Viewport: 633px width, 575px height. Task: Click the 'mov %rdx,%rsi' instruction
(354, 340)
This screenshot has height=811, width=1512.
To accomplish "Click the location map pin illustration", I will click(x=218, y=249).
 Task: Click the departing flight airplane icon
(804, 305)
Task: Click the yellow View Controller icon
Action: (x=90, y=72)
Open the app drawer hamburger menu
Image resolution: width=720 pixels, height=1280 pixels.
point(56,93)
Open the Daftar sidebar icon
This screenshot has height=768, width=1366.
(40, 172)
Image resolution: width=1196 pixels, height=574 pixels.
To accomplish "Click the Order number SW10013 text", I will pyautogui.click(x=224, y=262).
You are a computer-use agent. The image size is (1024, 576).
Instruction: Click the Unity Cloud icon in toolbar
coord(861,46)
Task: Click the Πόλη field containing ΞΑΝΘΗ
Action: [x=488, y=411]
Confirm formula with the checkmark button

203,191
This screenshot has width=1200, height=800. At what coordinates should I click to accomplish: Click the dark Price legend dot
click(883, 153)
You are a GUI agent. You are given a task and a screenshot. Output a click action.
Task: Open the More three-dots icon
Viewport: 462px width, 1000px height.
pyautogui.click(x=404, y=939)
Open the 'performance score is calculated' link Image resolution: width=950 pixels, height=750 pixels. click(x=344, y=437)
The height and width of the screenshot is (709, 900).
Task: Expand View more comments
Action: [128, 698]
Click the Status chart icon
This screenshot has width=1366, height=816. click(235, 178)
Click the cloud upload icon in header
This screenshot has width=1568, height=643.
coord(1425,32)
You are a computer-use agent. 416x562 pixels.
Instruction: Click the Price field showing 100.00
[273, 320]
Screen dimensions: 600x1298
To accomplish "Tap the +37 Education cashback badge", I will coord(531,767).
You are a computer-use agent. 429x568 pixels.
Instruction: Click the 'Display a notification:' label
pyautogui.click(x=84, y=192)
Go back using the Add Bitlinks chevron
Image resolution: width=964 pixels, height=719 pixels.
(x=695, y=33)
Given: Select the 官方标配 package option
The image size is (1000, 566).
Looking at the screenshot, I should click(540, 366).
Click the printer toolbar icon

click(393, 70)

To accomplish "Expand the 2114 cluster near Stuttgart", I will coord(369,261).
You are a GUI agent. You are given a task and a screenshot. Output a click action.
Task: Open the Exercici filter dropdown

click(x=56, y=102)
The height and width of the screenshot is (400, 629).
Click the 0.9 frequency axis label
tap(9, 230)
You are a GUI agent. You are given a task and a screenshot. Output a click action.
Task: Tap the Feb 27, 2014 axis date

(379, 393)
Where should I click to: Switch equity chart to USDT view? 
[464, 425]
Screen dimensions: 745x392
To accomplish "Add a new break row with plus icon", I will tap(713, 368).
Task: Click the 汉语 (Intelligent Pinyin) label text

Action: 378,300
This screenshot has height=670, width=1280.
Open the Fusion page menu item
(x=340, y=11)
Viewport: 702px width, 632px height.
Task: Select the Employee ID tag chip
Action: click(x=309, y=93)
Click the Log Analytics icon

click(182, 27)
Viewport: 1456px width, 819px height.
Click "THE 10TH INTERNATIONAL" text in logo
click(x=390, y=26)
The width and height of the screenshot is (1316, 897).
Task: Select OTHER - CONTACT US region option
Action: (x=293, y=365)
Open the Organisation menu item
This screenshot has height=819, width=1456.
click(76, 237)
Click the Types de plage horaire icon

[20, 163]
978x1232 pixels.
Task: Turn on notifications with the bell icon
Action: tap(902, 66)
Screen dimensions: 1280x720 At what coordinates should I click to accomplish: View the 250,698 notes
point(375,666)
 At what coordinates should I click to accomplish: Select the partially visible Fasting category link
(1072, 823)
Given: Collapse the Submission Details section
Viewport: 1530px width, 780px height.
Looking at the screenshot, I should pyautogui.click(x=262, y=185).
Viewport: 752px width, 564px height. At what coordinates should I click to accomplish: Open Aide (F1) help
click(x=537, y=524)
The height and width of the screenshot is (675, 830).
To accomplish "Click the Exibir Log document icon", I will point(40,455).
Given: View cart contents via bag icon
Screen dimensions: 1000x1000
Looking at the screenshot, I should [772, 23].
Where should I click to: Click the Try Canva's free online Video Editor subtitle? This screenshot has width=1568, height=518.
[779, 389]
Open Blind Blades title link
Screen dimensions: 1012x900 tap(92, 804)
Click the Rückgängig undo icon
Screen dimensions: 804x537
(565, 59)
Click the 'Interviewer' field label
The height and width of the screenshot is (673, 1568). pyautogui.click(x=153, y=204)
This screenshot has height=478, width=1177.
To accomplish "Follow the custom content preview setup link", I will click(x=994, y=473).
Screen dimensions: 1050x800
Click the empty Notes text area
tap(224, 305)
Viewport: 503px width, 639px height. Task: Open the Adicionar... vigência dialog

----

What you should do »
Take the line holding "At what coordinates should I click to accomplish: Select" and all lines after it through the end of the data, and set them down exactly.

Solution for this problem »
 At what coordinates should I click to accomplish: Select the partially visible Fasting category link
(1072, 823)
Given: Collapse the Submission Details section
Viewport: 1530px width, 780px height.
Looking at the screenshot, I should pyautogui.click(x=262, y=185).
Viewport: 752px width, 564px height. At what coordinates should I click to accomplish: Open Aide (F1) help
click(x=537, y=524)
The height and width of the screenshot is (675, 830).
To accomplish "Click the Exibir Log document icon", I will point(40,455).
Given: View cart contents via bag icon
Screen dimensions: 1000x1000
Looking at the screenshot, I should [772, 23].
Where should I click to: Click the Try Canva's free online Video Editor subtitle? This screenshot has width=1568, height=518.
[779, 389]
Open Blind Blades title link
Screen dimensions: 1012x900 tap(92, 804)
Click the Rückgängig undo icon
Screen dimensions: 804x537
(565, 59)
Click the 'Interviewer' field label
The height and width of the screenshot is (673, 1568). pyautogui.click(x=153, y=204)
This screenshot has height=478, width=1177.
To accomplish "Follow the custom content preview setup link", I will click(x=994, y=473).
Screen dimensions: 1050x800
Click the empty Notes text area
tap(224, 305)
Viewport: 503px width, 639px height. Task: Open the Adicionar... vigência dialog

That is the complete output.